_Stored items_:
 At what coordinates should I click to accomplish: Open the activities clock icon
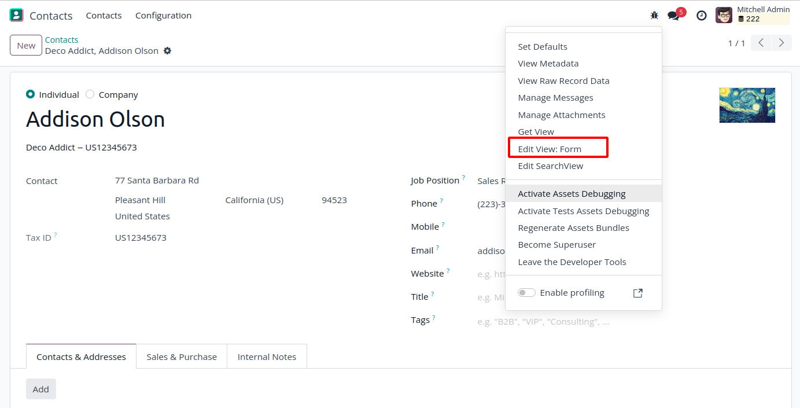[701, 16]
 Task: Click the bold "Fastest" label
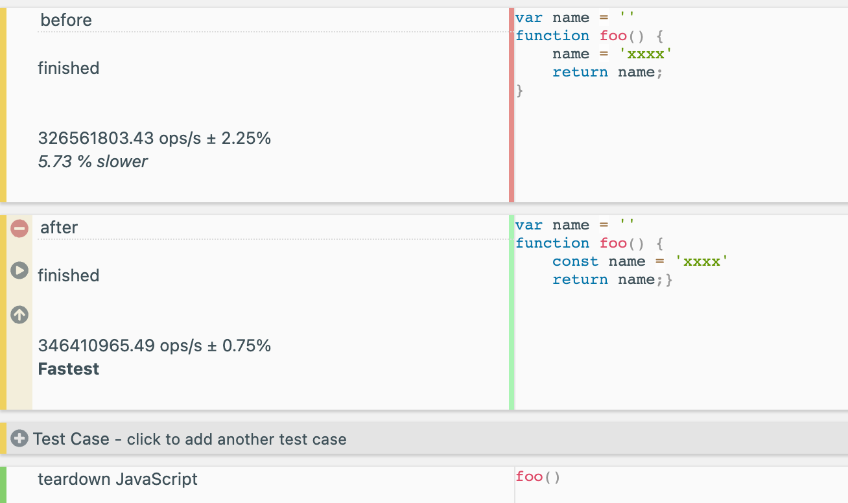click(x=69, y=369)
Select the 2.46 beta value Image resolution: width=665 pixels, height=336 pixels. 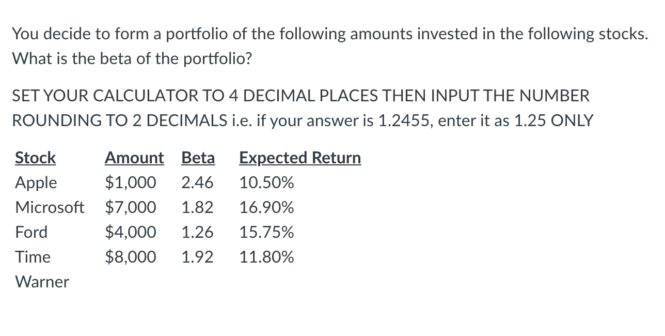(197, 182)
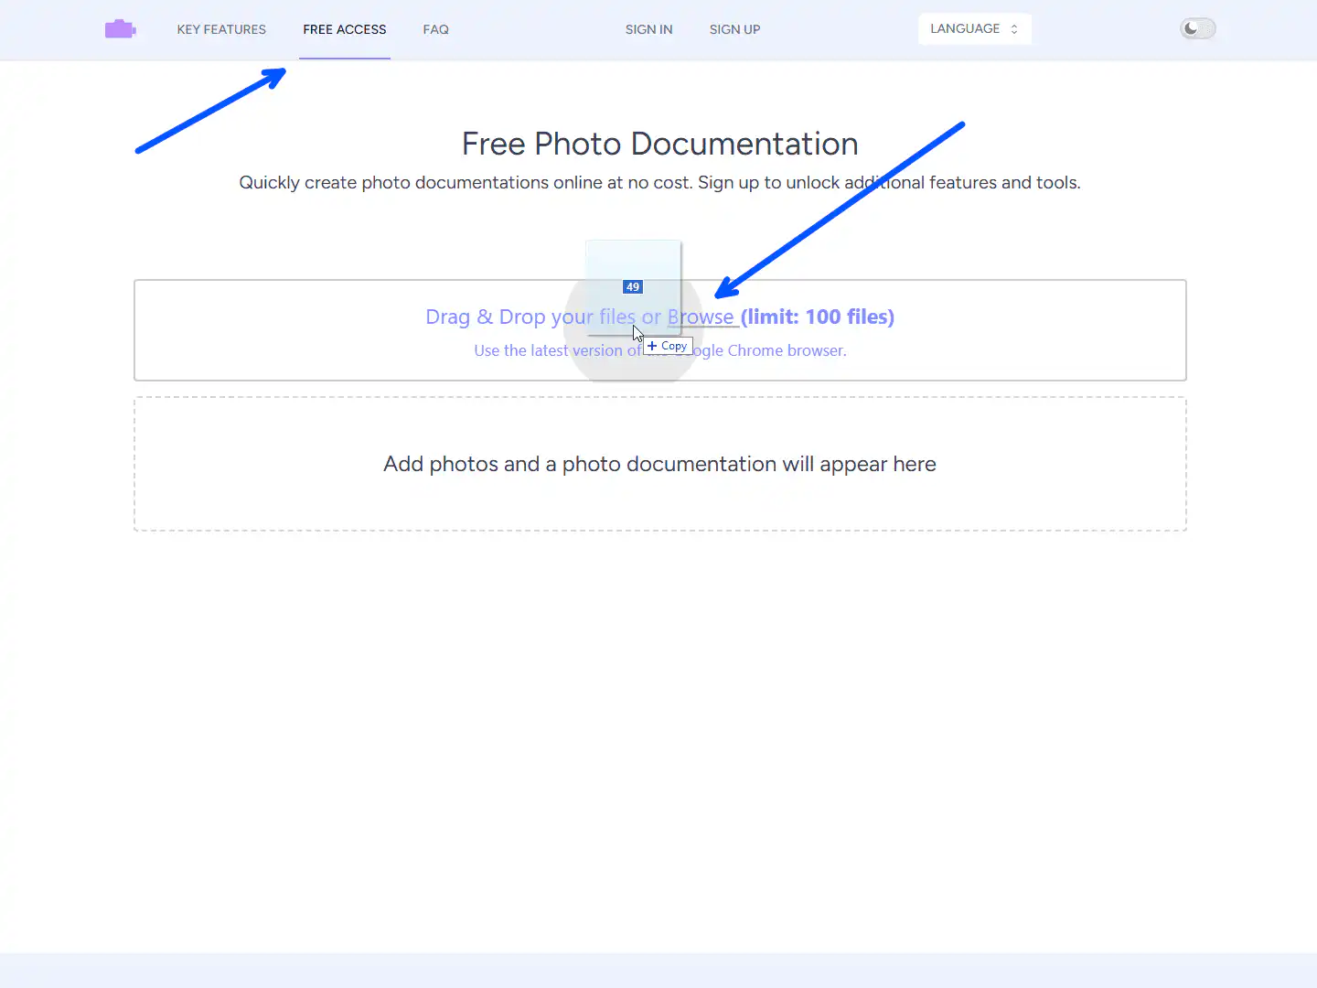The image size is (1317, 988).
Task: Click the Browse link to choose files
Action: tap(701, 317)
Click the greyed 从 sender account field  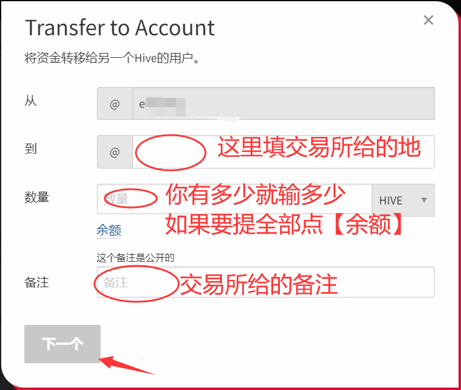click(x=284, y=103)
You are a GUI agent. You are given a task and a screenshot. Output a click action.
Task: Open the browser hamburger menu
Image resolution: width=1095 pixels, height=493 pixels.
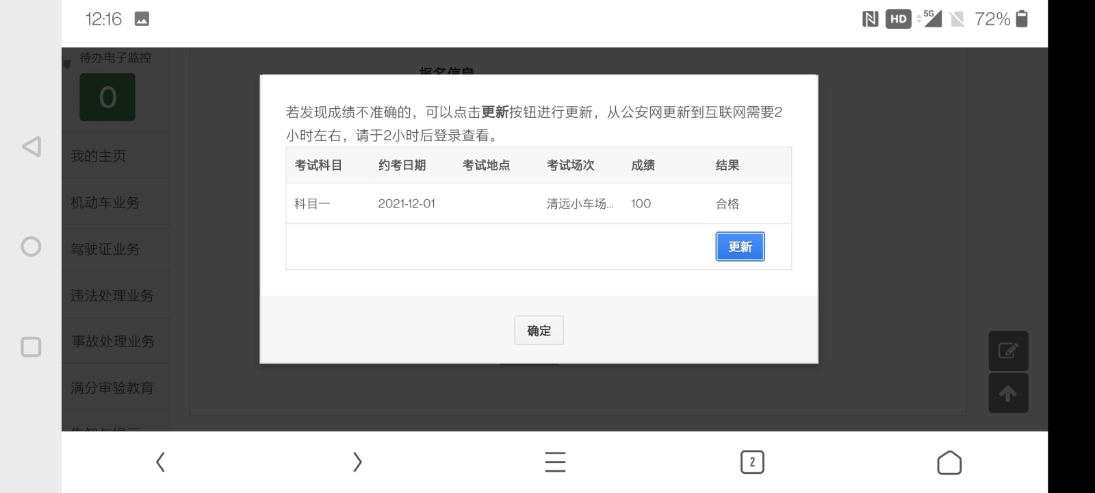click(555, 462)
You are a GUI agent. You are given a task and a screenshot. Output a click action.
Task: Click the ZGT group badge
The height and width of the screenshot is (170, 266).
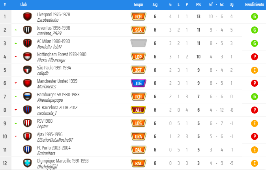(x=138, y=70)
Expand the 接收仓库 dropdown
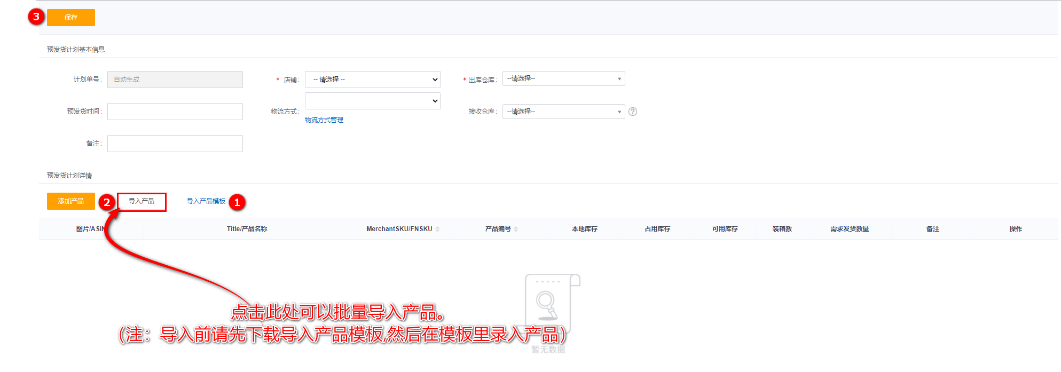Screen dimensions: 1061x372 pos(563,112)
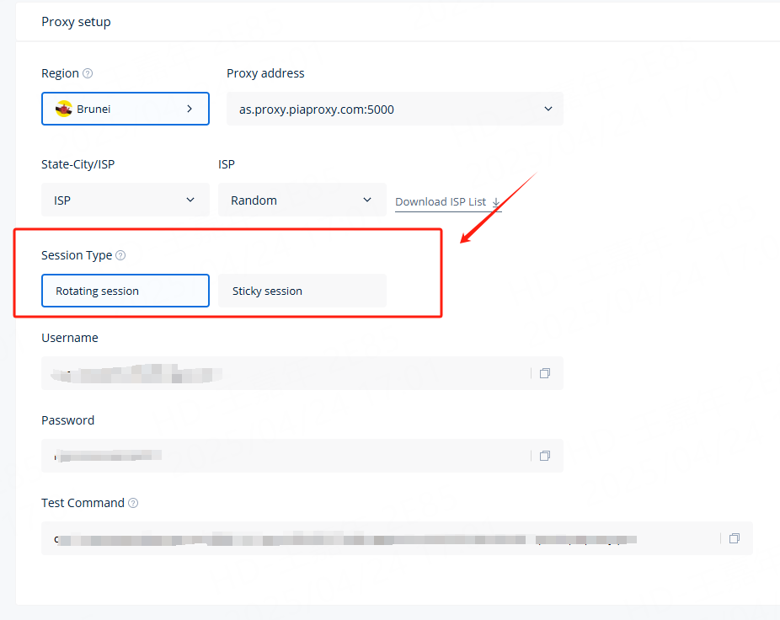The width and height of the screenshot is (780, 620).
Task: Click the chevron arrow in Region box
Action: (190, 109)
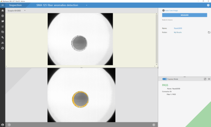Screen dimensions: 211x127
Task: Toggle the Express Mode switch
Action: point(165,79)
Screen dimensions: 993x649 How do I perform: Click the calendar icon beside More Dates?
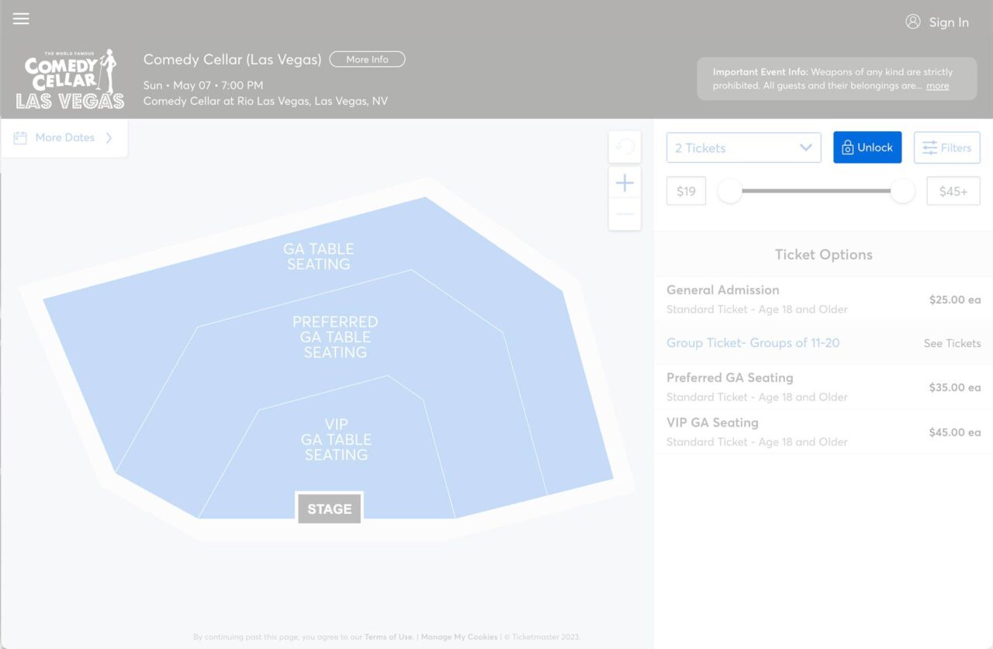(x=20, y=138)
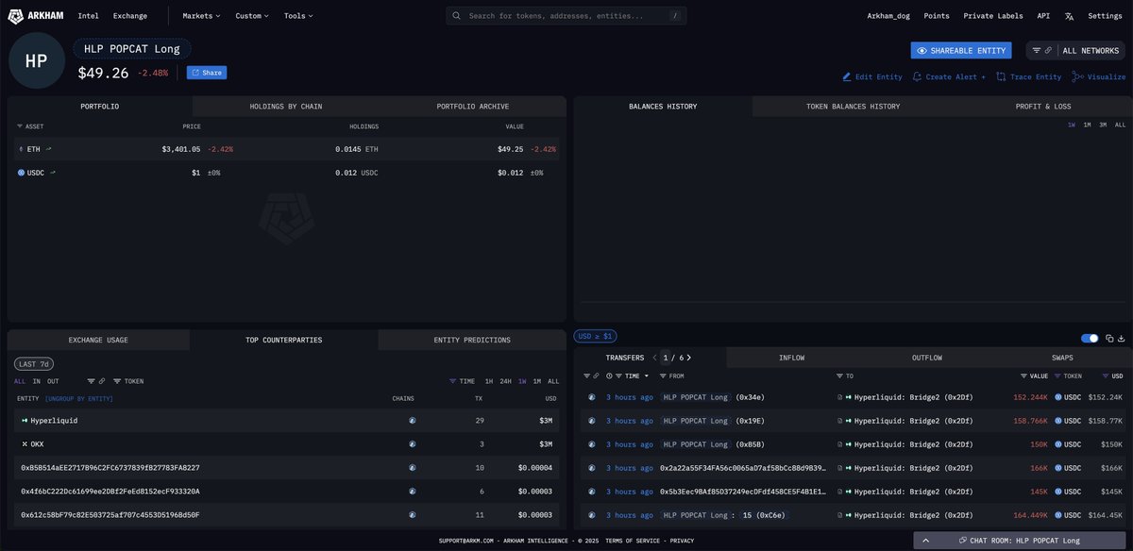
Task: Switch to the Holdings By Chain tab
Action: [x=285, y=107]
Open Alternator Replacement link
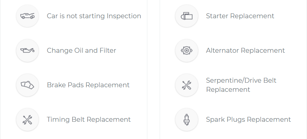 pyautogui.click(x=245, y=50)
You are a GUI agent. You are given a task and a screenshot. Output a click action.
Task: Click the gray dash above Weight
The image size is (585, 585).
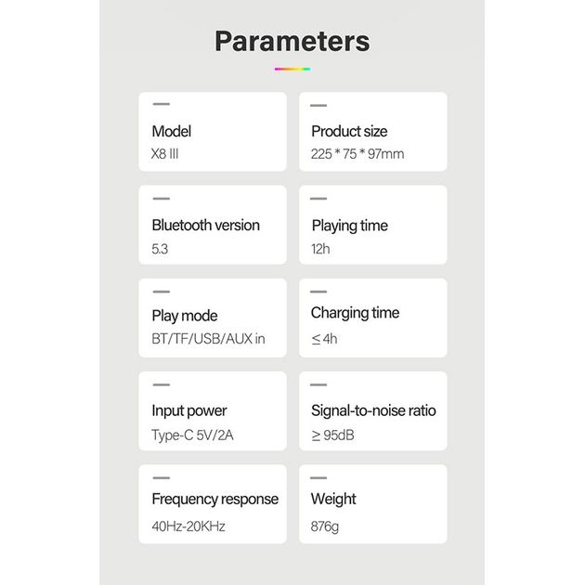[319, 477]
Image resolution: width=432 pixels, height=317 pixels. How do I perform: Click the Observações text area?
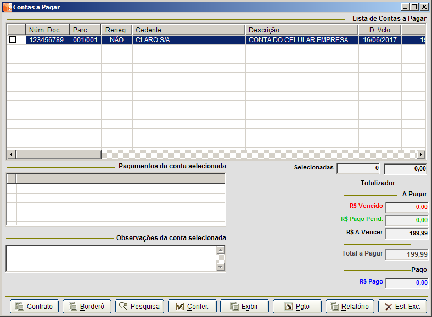[x=110, y=258]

_Assigned task_:
Reproduce exactly the lines from the one containing "Screen dimensions: 993x649" through the last line of the records, both included, leaving out every picture.

_Answer area_:
Screen dimensions: 993x649 How do I perform: Click the calendar icon beside More Dates?
(x=20, y=138)
Task: Switch to the Holdings By Chain tab
Action: [x=285, y=107]
Open Alternator Replacement link
 pyautogui.click(x=245, y=50)
You are a GUI agent. You are given a task and a screenshot. Output a click action.
Task: Click the gray dash above Weight
The image size is (585, 585).
[319, 477]
Image resolution: width=432 pixels, height=317 pixels. How do I perform: Click the Observações text area?
[x=110, y=258]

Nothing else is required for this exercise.